In the written opinion accompanying my ruling, I wrote that I did not conclude that Phinisee was intentionally deceitful, but I found more credible the testimony of her two highly experienced medical malpractice attorneys that they had adequately informed Phinisee of the existence of the lien. Phinisee, who was represented by new counsel at the hearing, now seeks reconsideration of my August 6, 2012, ruling.
I. Legal Standard
The Court of Appeals for the Third Circuit has held that the "purpose of a motion for reconsideration is to correct manifest errors of law or fact or to present newly discovered evidence." Harsco Corp. v. Zlotnicki, 779 F.2d 906, 909 (3d Cir. 1985), cert. denied 476 U.S. 1171 (1986). For that reason, a motion for reconsideration will be granted only if the moving party can demonstrate one of the following: (1) an intervening change in the controlling law; (2) the availability of new evidence that was not available previously; or (3) the need to correct a clear error of law or fact to prevent manifest injustice. Max's Seafood Cafe v. Quinteros, 176 F.3d 669, 677 (3d Cir. 1999); Post Confirmation Trust for Fleming Companies, Inc. v. Friedland, Civ. A. No. 06-1118, 2006 WL 3484374 at *2 (E.D. Pa. Nov. 21, 2006).

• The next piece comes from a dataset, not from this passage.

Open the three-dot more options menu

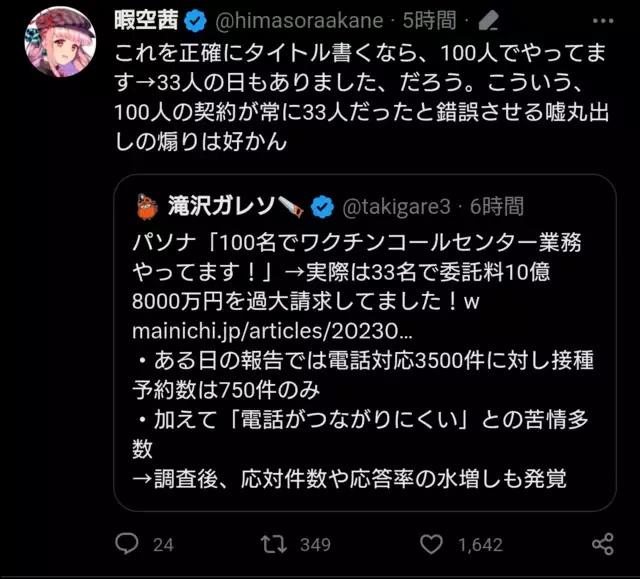[x=603, y=21]
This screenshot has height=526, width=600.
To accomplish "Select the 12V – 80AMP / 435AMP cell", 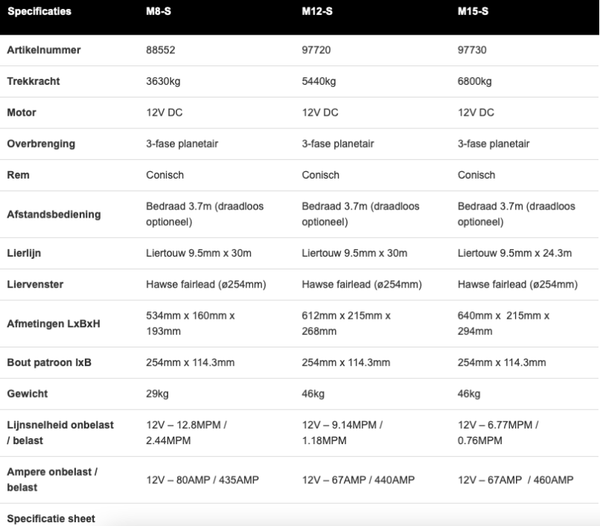I will [202, 480].
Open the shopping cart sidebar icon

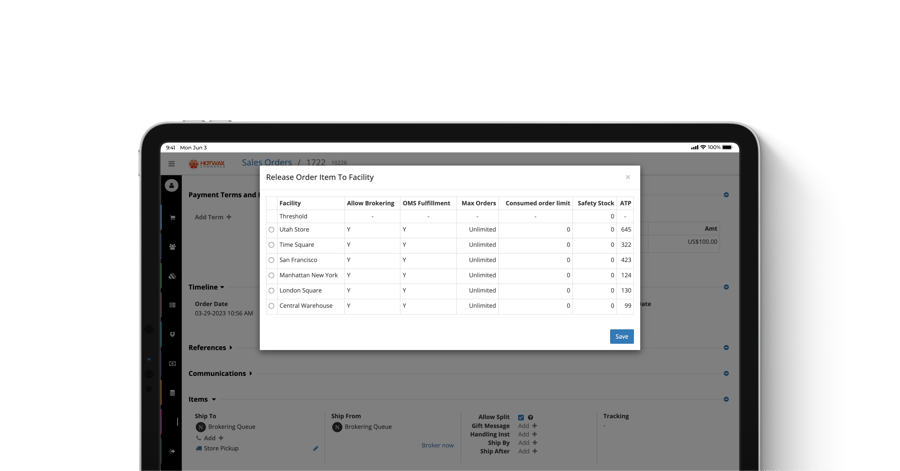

A motion for reconsideration is not a proper vehicle in which to attempt to convince the court to rethink a decision it has already made. Post Confirmation Trust, supra, citing Colon v. Colonial Intermediate Unit 20, 443 F. Supp.2d 659, 667 (M.D. Pa. 2006).

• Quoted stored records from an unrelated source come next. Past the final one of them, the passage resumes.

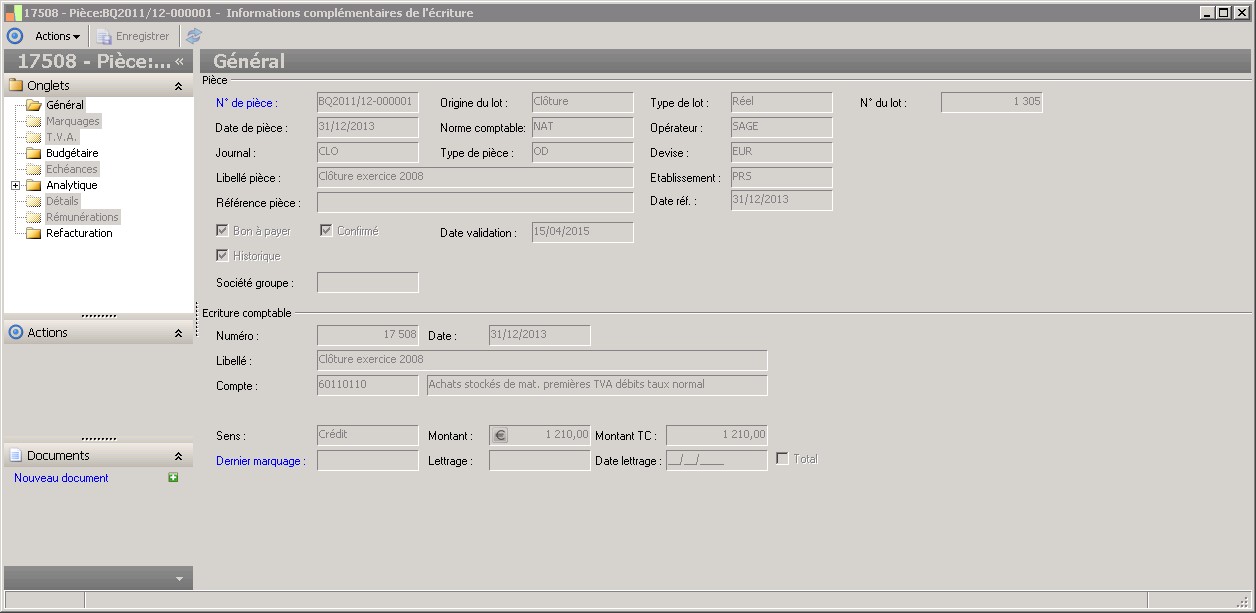Click the Lettrage input field

(x=539, y=460)
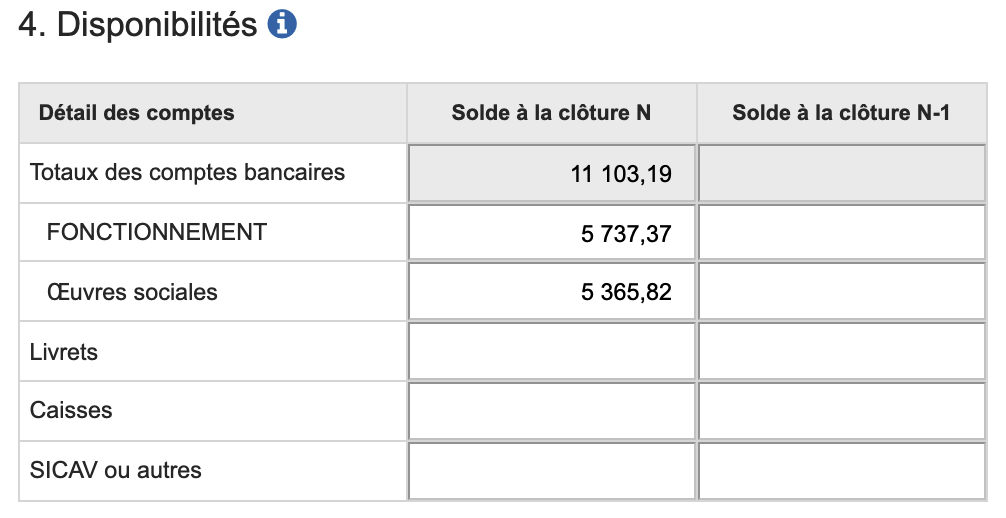Select the SICAV ou autres N-1 field
The height and width of the screenshot is (518, 1006).
[x=842, y=470]
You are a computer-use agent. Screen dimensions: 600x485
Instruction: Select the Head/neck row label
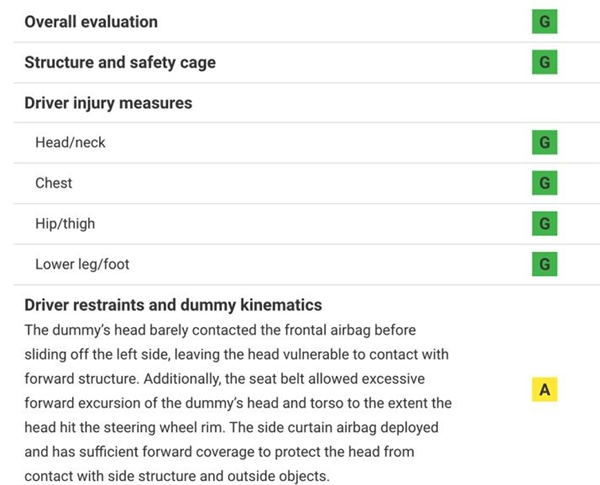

Phinisee's motion for reconsideration does not cite the proper legal standard, nor does it adhere to that standard. Phinisee has not shown an intervening change in the law or the existence of new evidence which was not previously available, nor has she pointed to a clear error of law or fact. Instead, she argues that her testimony was more credible than that of the two attorneys who represented her at the settlement conference. She is simply arguing in slightly different language what she argued at the hearing. Her motion, therefore, is an attempt to convince the court to rethink its decision. As noted, this is not the function of a motion for reconsideration. See Post Confirmation Trust, supra, citing Colon v. Colonial Intermediate Unit 20, supra.
For the reasons set forth above, Plaintiffs' Petition for Reconsideration of Opinion and
Order Re: Enforcement of Settlement, docketed in this matter as Document No. 78, is denied in the attached Order.